[[ Material provided, beginning ]]
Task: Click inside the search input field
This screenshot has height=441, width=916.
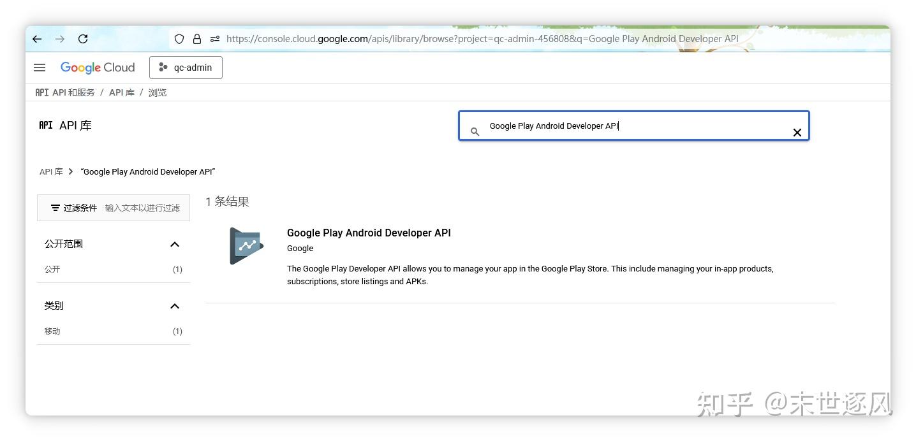Action: point(606,126)
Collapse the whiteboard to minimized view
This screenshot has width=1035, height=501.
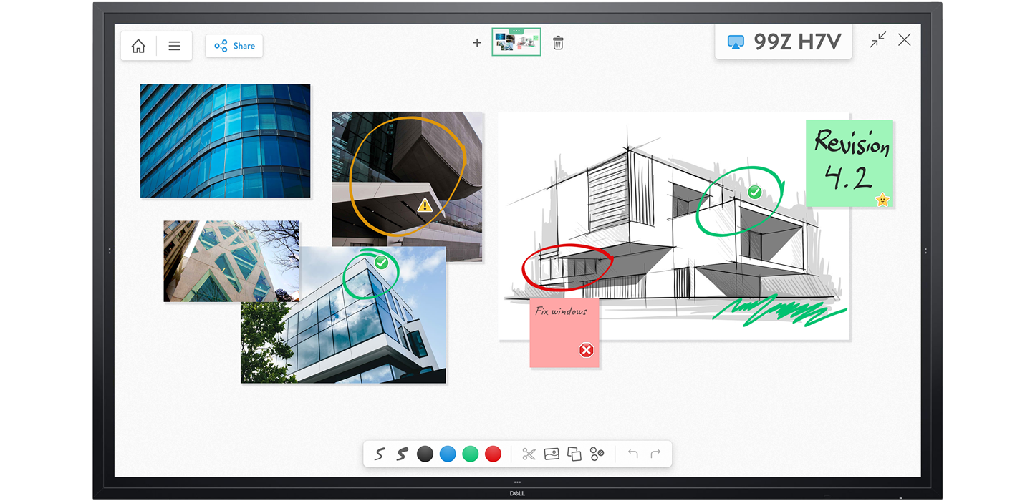(x=877, y=40)
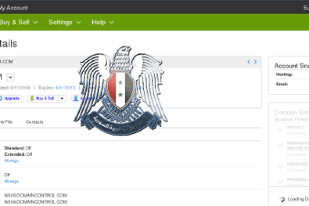Click the checkmark beside Privacy
The image size is (309, 206).
click(x=280, y=130)
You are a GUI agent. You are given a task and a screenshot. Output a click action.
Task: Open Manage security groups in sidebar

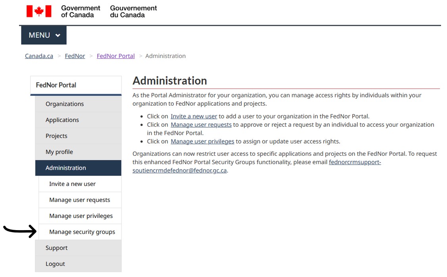[x=80, y=232]
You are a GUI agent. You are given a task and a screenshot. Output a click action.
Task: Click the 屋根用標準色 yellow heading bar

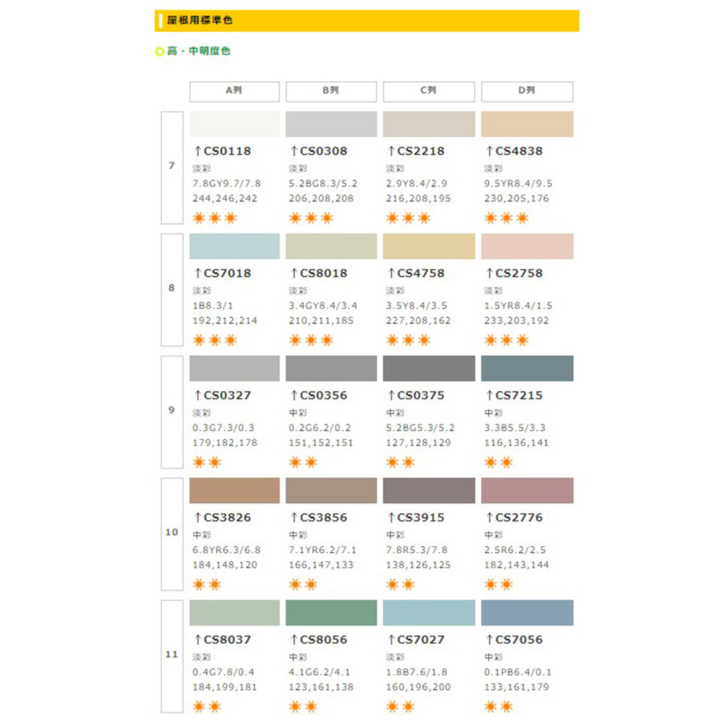pyautogui.click(x=367, y=21)
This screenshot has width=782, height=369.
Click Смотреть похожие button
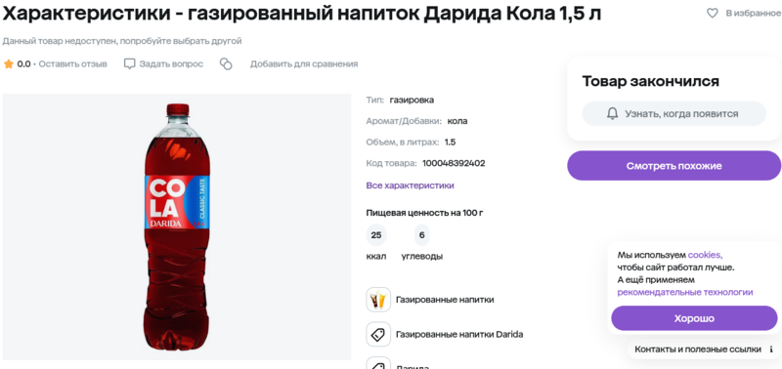click(x=673, y=166)
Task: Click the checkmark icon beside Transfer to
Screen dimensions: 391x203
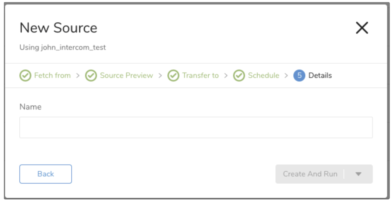Action: [173, 76]
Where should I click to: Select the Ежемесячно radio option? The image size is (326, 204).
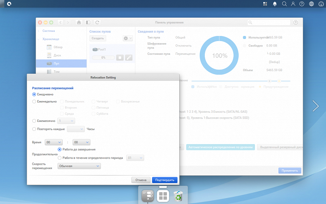pyautogui.click(x=34, y=121)
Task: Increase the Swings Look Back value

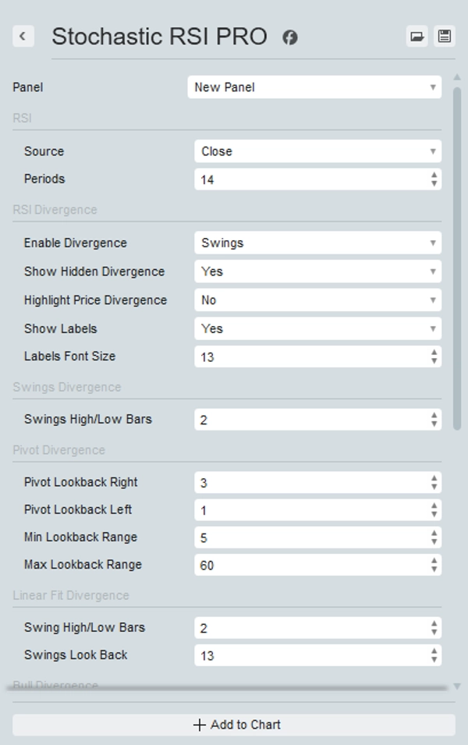Action: pyautogui.click(x=435, y=651)
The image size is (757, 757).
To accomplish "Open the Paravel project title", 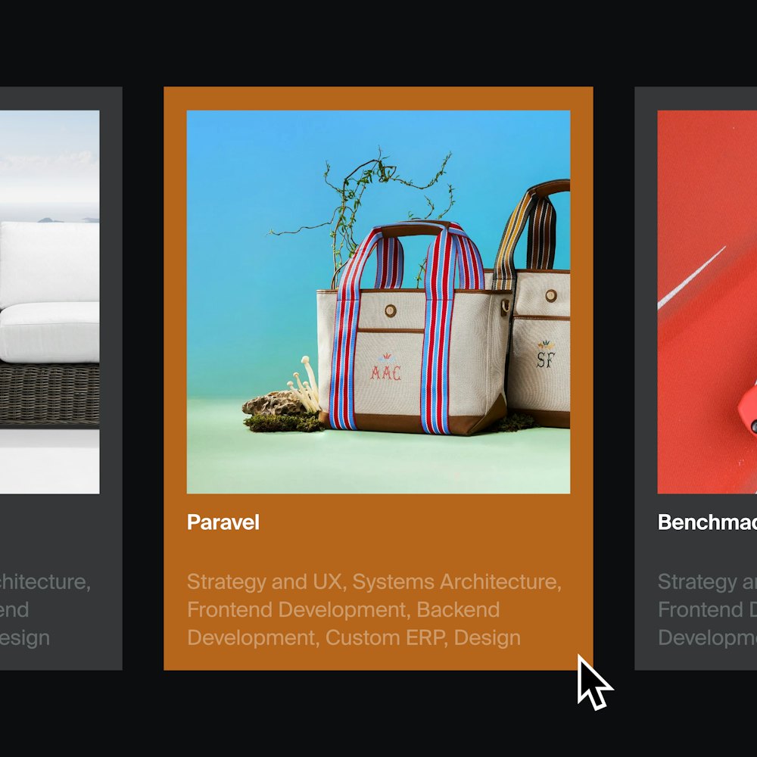I will [223, 522].
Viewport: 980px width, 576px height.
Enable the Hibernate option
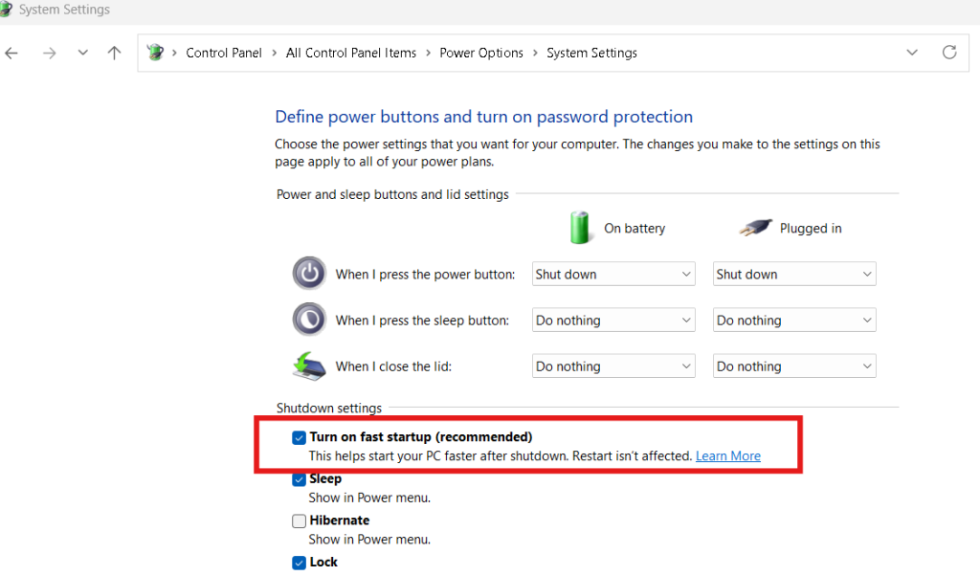(299, 520)
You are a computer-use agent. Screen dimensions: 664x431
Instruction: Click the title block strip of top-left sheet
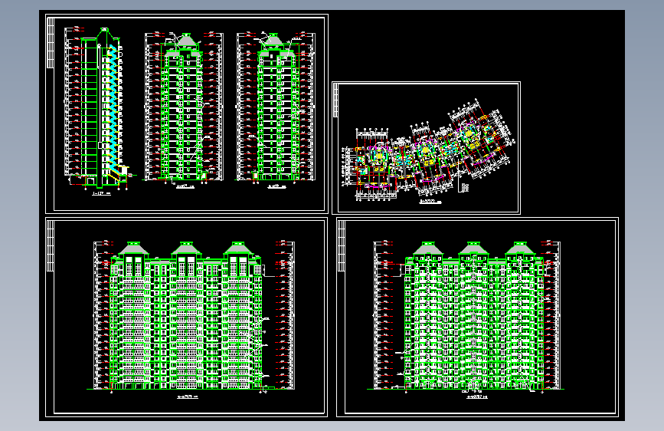click(51, 43)
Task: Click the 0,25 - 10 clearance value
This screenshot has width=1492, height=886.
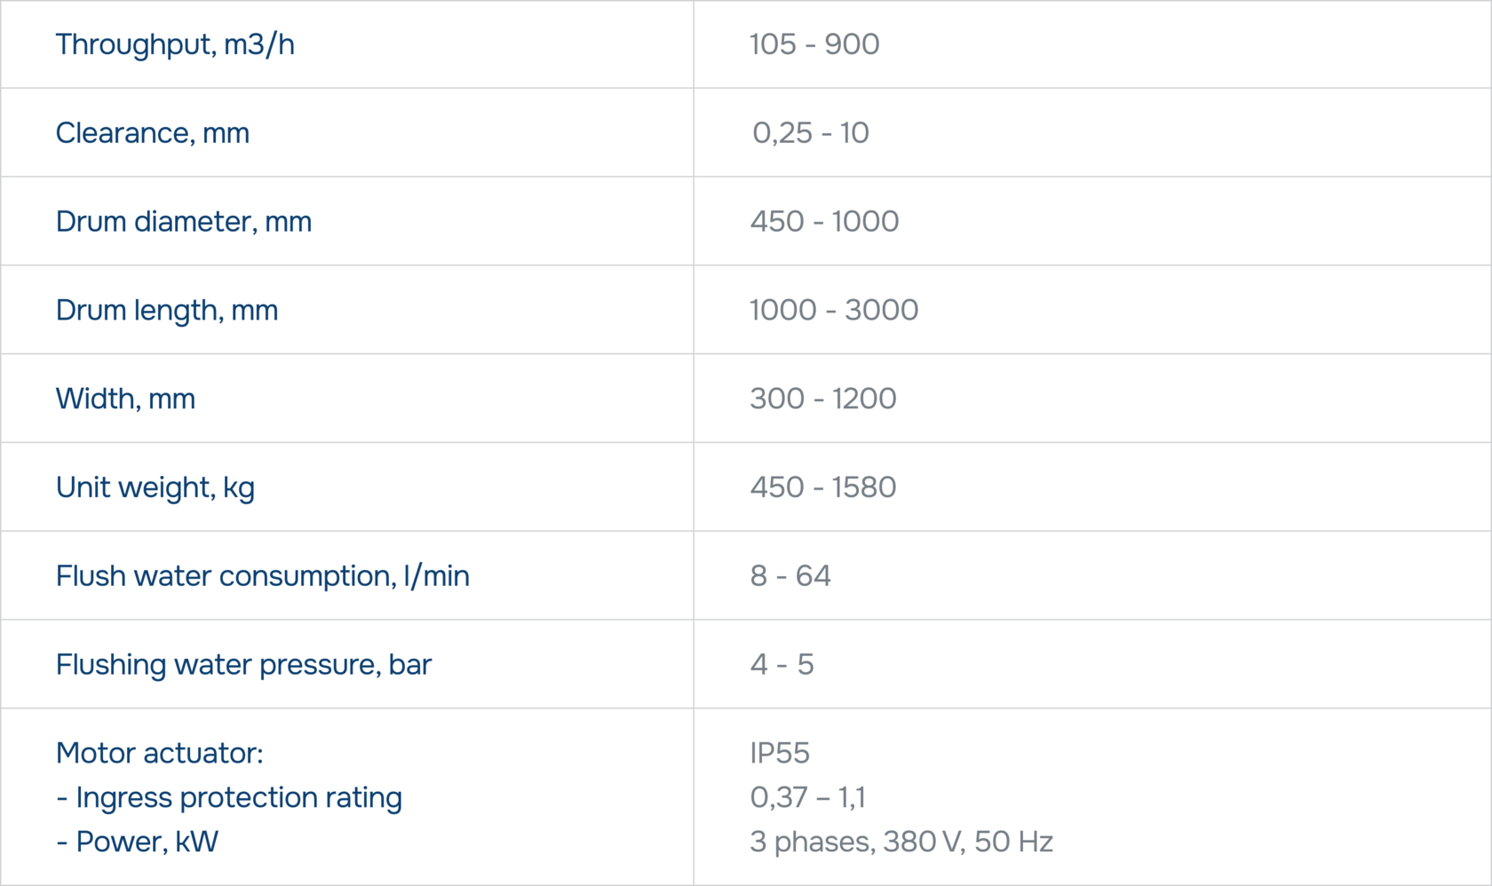Action: [810, 133]

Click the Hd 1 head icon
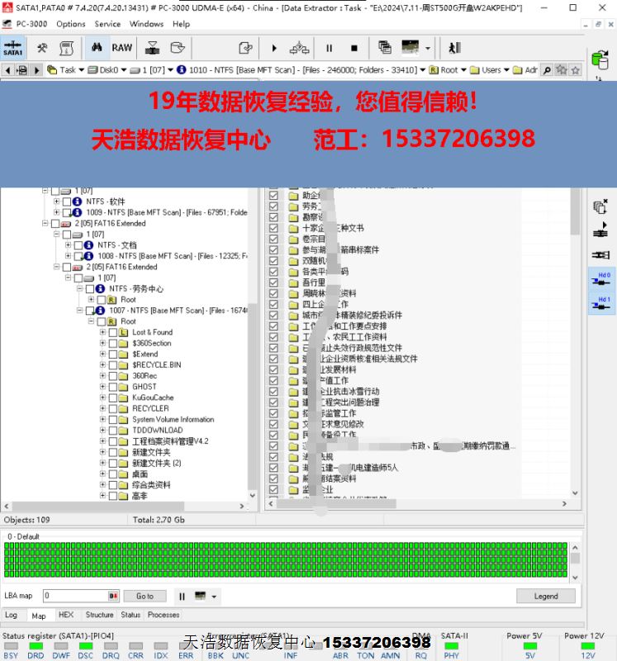601,304
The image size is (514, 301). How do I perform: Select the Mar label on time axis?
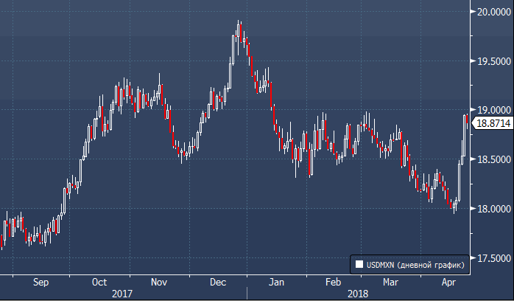tap(390, 282)
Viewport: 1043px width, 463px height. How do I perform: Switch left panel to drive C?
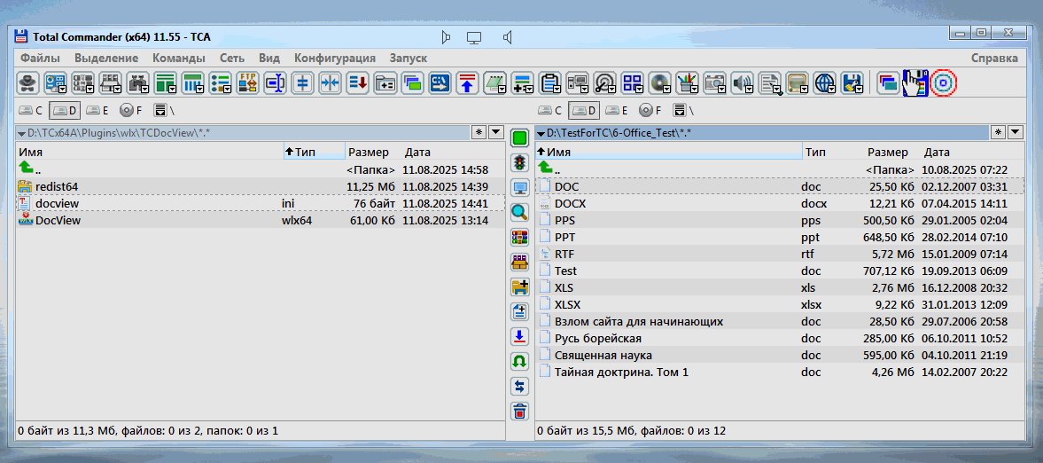31,111
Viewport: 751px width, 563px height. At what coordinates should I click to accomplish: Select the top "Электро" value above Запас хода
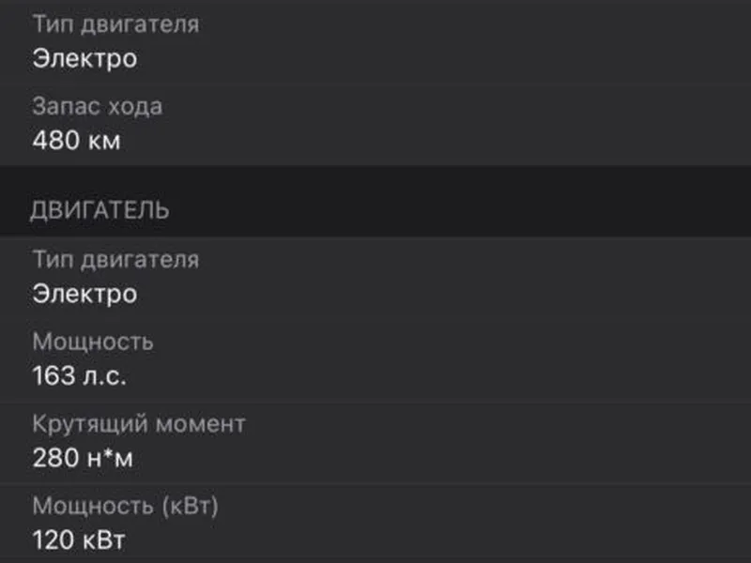click(x=84, y=58)
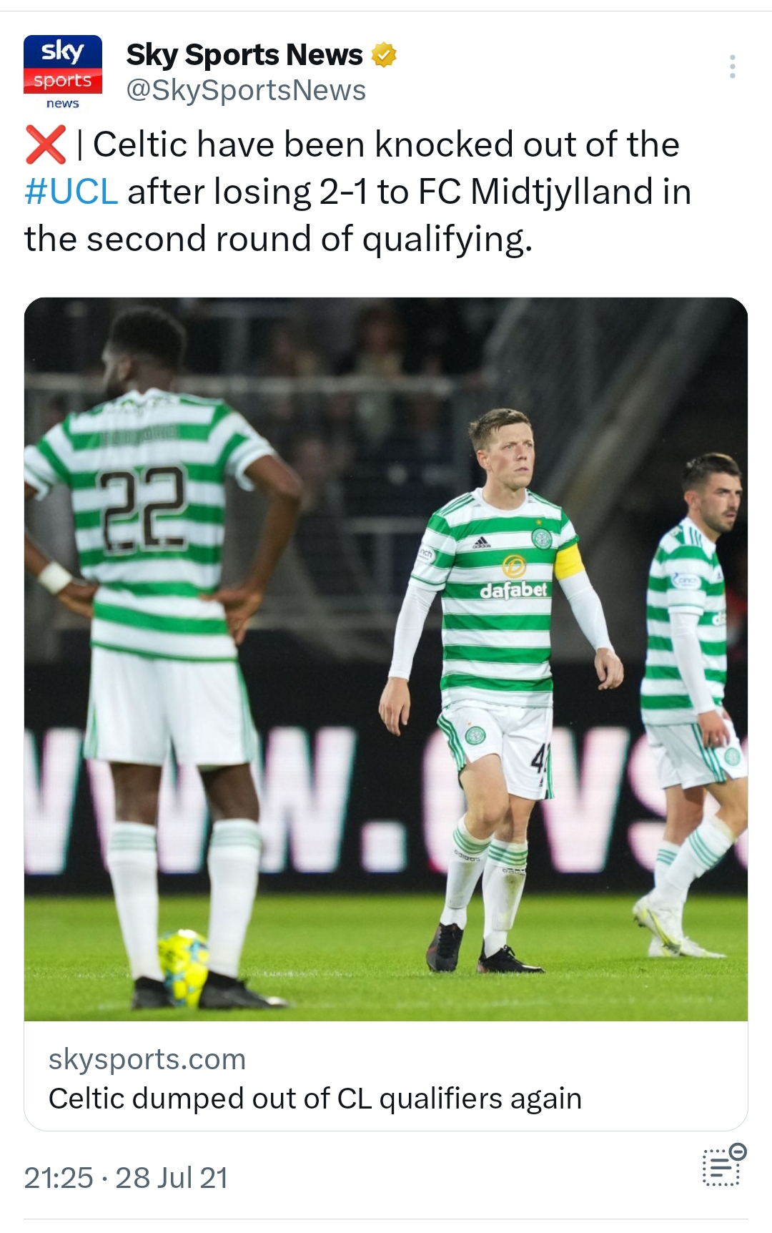Tap the yellow football in the photo
772x1233 pixels.
point(183,966)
[[ Material provided, end ]]
How to complete this task –
The reply should hold only the lines running from the top of the records to the line containing "Collapse the whiteboard to minimized view", both included, copied exactly with no pictures.

Response to this task –
Task: Click inside the search input field
This screenshot has height=441, width=916.
Action: point(606,126)
Collapse the whiteboard to minimized view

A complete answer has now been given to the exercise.